Required task:
Summarize the banking text below in three sentences.

Passage given:
DEPOSITS- When Available??


·        Deposits:  If the deposited check is from a Local bank- generally must give credit in one business day, but that doesn’t mean first thing in the morning!  If it is a non-local bank, you must have it in 5 days.  But, the larger the amount, the longer the delay allowed.


·        If the deposit is cash, wire transfers, government checks, cashiers checks, certified checks, the first $100 is available that day, with the rest available the next business day.  NOTE: This is the rule, not necessarily what the bank will actually do (in other words, many banks will give you full credit the same day).


·        There is a rule that allows you access to $100 in the next business day after deposit of any check.  Consider, a local check is deposited in your bank for $500 on Monday after 2:00 p.m.  $100 is available Tuesday Morning.  The next $400 must be available no later than by 5:00 pm Wednesday. 


·        New accounts- they can hold 8 days or even an addition 4 days if the check is over $5000, assuming non cashier checks or government checks.


·        Moral to the story: Always open your new accounts with cashier or government checks.  Expect significant delays with non certified, non-cashier checks, or nongovernmental checks.  (it’s a legal form of getting float by the bank!)







           Suppose that Bob, who lives in Houston, wants to pay for an item he sees at Sheila’s Antiques, in Minneapolis, by writing a check on his account at Houston National Bank. Assuming that Sheila’s will accept out-of-town checks, here is a sketch of how the check payment and collection process works:


1.       Bob gives Sheila’s a check drawn on Houston National Bank (“HNB”), the drawee bank.


2.       Sheila’s deposits the check in its account at First Minnesota Mutual (“FMM”), the depository bank.


3.       FMM sends the check to HNB for payment, at which point FMM has also become the collecting bank, because it is handling the collection of Bob’s check.


4.       Quite often, one or more other intermediary banks (including but not limited to Federal Reserve banks) will “handle” Bob’s check between FMM and HNB.


5.       Bob’s check is finally presented by FMM or the last intermediary bank for payment by HNB, which has now become the payor bank.








          Electronic Funds Transfer (EFT): A transfer of funds by means of an electronic terminal, telephone, computer, Internet or similar media. There are several types of EFT systems in widespread use, notably:


        Automated Teller Machines (“ATMs”) may be used by a bank’s customers to make deposits, withdraw funds from checking and savings accounts, transfer funds between accounts, make loan and credit line payments, and take cash advances against credit cards.


·      Point-of-Sale Systems, including debit cards, allow consumers to transfer funds from their bank account(s) to merchants to pay for purchases.


        Direct Deposits and Withdrawals may be made at the instruction of the bank’s customers, as a means of making regular, periodic deposits (e.g., pay checks) and/or payments (e.g., mortgage payments) more easy for the customer.


        Bank-by-Telephone Systems and Internet transfer systems enable a bank’s customers to check account balances, deposits, the payment status of checks, transfer funds between accounts, and direct payment of certain types of obligations.





Despite the tremendous convenience of EFT systems, there are a number of significant drawbacks, notably:

1.       It is more difficult to issue stop payment orders;

2.       Fewer (paper) records are available to document a transaction;

3.       The possibilities of tampering are increased; and.

Listing:

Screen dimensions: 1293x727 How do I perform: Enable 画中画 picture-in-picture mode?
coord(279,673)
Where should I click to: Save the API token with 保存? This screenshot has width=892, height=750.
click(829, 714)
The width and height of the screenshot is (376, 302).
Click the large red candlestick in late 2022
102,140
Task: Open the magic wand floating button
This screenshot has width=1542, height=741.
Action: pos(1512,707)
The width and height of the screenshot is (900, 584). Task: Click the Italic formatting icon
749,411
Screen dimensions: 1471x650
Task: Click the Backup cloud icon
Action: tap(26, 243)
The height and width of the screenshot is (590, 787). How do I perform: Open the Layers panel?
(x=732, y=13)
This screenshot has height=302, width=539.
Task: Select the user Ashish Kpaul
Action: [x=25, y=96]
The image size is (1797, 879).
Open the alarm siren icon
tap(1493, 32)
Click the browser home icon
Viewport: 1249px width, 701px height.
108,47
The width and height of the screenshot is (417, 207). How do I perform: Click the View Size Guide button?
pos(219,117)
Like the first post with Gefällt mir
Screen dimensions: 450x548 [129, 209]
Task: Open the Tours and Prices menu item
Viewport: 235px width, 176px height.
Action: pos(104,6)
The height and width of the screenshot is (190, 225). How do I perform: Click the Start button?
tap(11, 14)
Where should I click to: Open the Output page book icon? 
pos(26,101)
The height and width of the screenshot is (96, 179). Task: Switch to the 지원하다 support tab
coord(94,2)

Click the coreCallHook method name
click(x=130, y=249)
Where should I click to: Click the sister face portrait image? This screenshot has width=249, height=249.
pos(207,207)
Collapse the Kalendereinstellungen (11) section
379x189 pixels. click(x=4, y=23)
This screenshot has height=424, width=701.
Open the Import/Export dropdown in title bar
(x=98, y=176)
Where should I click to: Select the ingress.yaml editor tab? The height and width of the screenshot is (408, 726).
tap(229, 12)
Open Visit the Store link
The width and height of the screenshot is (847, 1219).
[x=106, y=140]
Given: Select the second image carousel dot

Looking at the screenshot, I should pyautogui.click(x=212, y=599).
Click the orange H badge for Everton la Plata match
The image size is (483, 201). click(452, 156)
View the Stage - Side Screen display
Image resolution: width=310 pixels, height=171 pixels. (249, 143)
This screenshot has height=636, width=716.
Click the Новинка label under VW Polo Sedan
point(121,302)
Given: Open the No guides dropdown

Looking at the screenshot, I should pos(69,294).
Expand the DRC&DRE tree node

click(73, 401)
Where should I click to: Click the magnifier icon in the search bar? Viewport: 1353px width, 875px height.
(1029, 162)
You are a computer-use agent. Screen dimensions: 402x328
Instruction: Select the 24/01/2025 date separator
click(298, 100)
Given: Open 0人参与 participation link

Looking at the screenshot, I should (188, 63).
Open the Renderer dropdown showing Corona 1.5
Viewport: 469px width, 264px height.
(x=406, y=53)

Task output:
A bank generally must give credit for a local check in one business day and for a non-local check within five days, with longer delays allowed for larger amounts. Cash, wire transfers, and government, cashier's, or certified checks have their first $100 available that day and the rest the next business day. A check is collected when the payee deposits it at a depository bank, which becomes the collecting bank and sends it, often through intermediary banks, to the drawee bank for payment, while electronic funds transfer systems are convenient but make stop payment orders harder, leave fewer paper records, and increase the possibilities of tampering.